The black circles represent a data set from a typical scale-free network. All points lie on or close to the blue line, which is the graph of a function of the form ax-k. The degree distribution adheres to a power law.

The graph of a scale-free network, however, adheres to what is called a power law: it approximates the graph of a function of the form f(x)=ax-k, where a and k are constant. In most real-life examples, k lies somewhere between 1 and 3. In this case there is no peak around the average degree, rather the graph slopes steeply downward as the degree grows: there are a large number of nodes with very few connections dominated by fewer extremely well-connected ones.

But why are so many real-world networks scale-free? In some cases, the answer seems obvious. If you're building a new railway line, for example, it makes sense to connect up with cities that are already well-connected. If you're at a party, you're more likely to get chatting to someone who is clearly sociable, rather than to a loner sitting in a corner. As the network evolves, well-connected nodes become better-connected and badly-connected ones remain badly-connected.

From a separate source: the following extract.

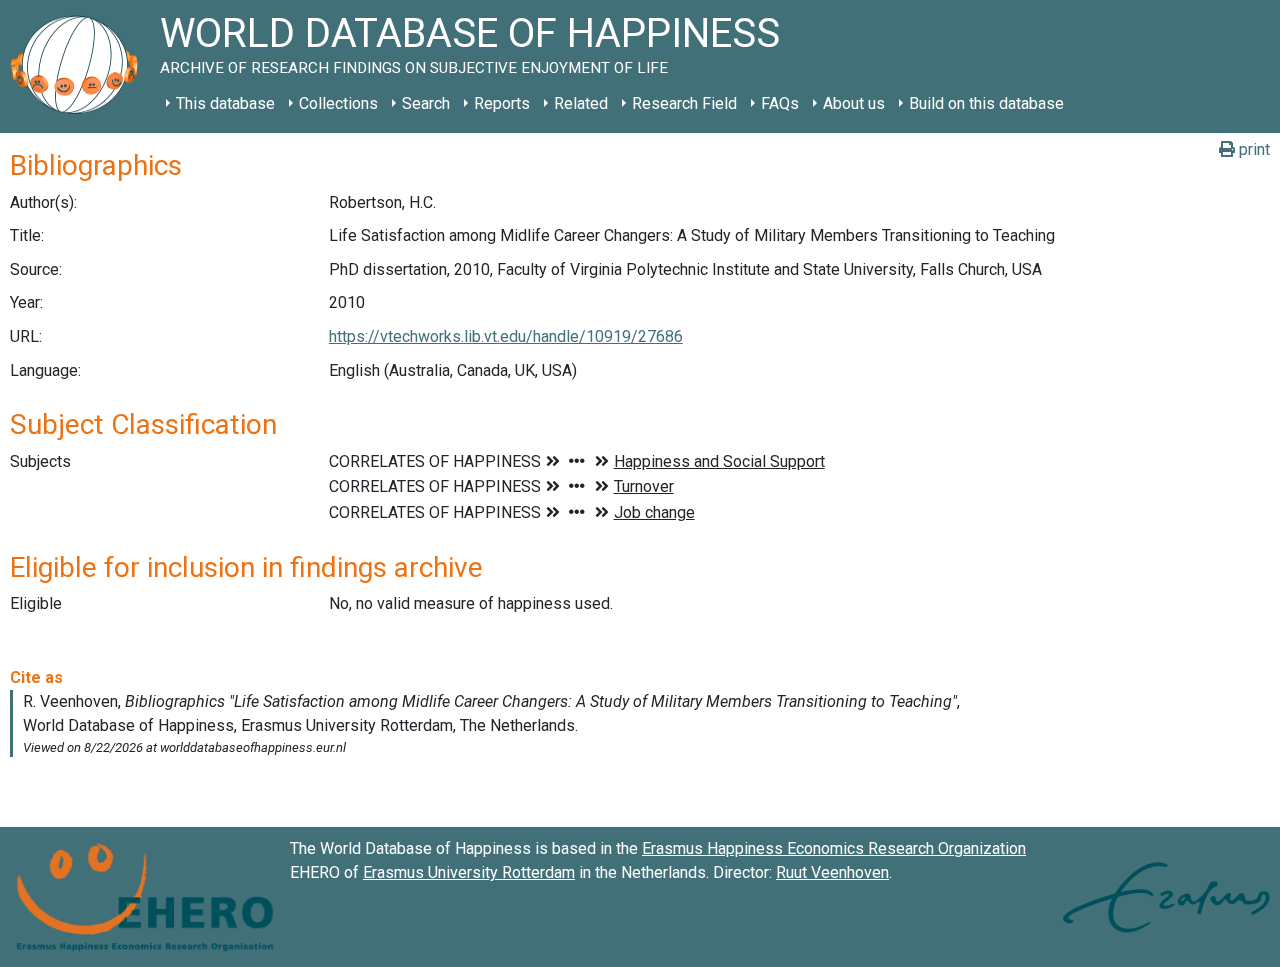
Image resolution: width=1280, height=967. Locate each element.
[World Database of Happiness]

There is a simple way of mathematically simulating this phenomenon, which is called preferential attachment. Start with a network of two nodes and add new nodes one by one. Whenever a new node comes along, it makes a random choice as to which existing nodes to link up with, but the randomness is biased in favour of well-connected nodes: the higher the degree of an existing node n, the higher the probability that a new node will attach itself to n. Networks that evolve according to this mathematical rule adhere to a power law and are remarkably good at simulating real-life networks.

Two different networks

In the network on the left the probability of a new node linking to an existing node is the same for all nodes. Each node here has roughly the same degree. The network on the right is a scale-free network. Here three highly-connected nodes dominate. Image taken from Wikipedia, reproduced under the GNU Free Documentation License.

If you think again, though, you might come to the conclusion that something more subtle must be at work here. It may be advantageous for a new node to connect to well-connected existing nodes, but there are often other factors to take into account — you might want to build your railway line to connect directly to a big city, but if this is too expensive, you go for a medium-sized town. The network theory world thus split into two camps: those who think that preferential attachment should be viewed as the fundamental driving force of network evolution, and those that favour optimisation, in other words a careful balancing of various factors.

And this is where the new work, led by Raissa D'Souza from the University of California, comes in. Her team developed a mathematical model based on optimisation. Whenever a new node comes along, the decision of what existing nodes to link up to is not governed by a probability distribution, but by a cost function which for each existing node calculates the cost of attaching to it. A new node then links up with the existing node that minimises the cost function.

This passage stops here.